» ENTRIES SHOWN:
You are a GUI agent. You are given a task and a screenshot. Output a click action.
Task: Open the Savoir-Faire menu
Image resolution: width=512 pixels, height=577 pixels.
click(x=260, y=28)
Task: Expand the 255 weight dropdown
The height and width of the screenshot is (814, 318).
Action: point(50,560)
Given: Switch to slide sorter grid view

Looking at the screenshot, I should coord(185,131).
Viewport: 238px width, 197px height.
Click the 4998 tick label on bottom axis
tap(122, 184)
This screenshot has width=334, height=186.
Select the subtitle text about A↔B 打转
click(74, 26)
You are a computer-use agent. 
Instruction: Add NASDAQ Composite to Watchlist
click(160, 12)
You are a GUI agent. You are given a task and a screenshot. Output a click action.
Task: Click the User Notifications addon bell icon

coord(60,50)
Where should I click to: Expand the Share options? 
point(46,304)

--

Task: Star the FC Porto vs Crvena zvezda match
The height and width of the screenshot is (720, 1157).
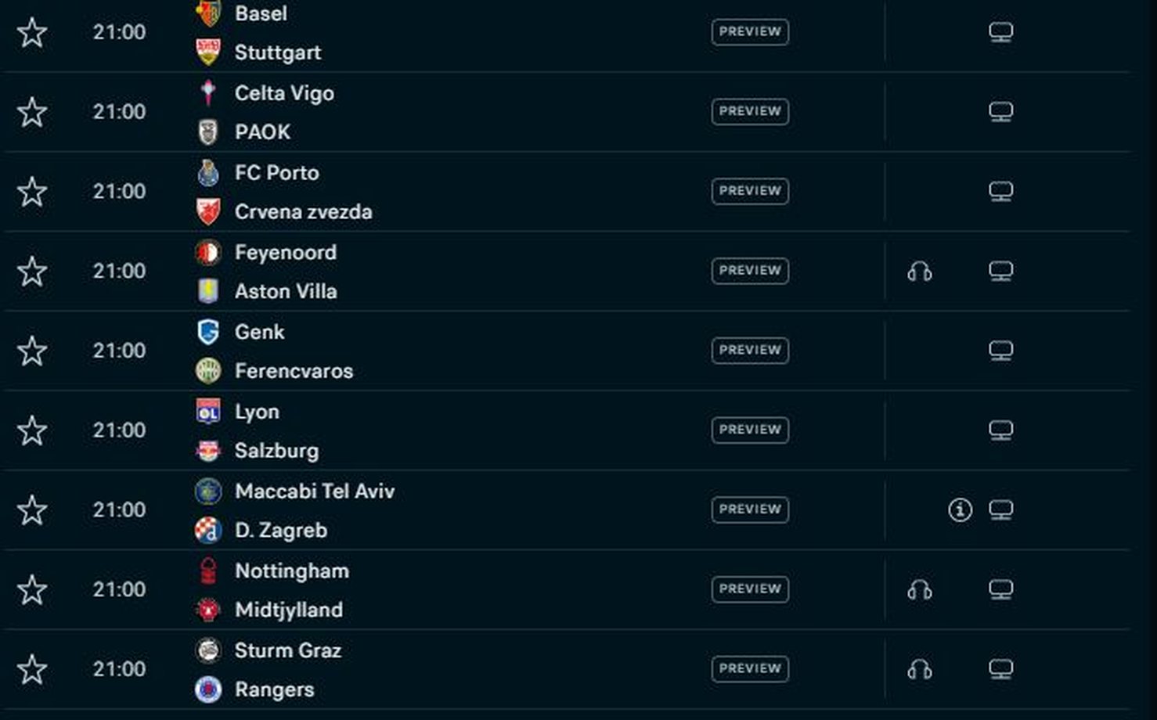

» EXERCISE AIM: Extract from the records above the lines from the one containing "Task: Star the" to the one containing "The height and width of the screenshot is (720, 1157).", both lines included, exactly as they appear and with nothing else.

» RESULT:
Task: Star the FC Porto vs Crvena zvezda match
The height and width of the screenshot is (720, 1157).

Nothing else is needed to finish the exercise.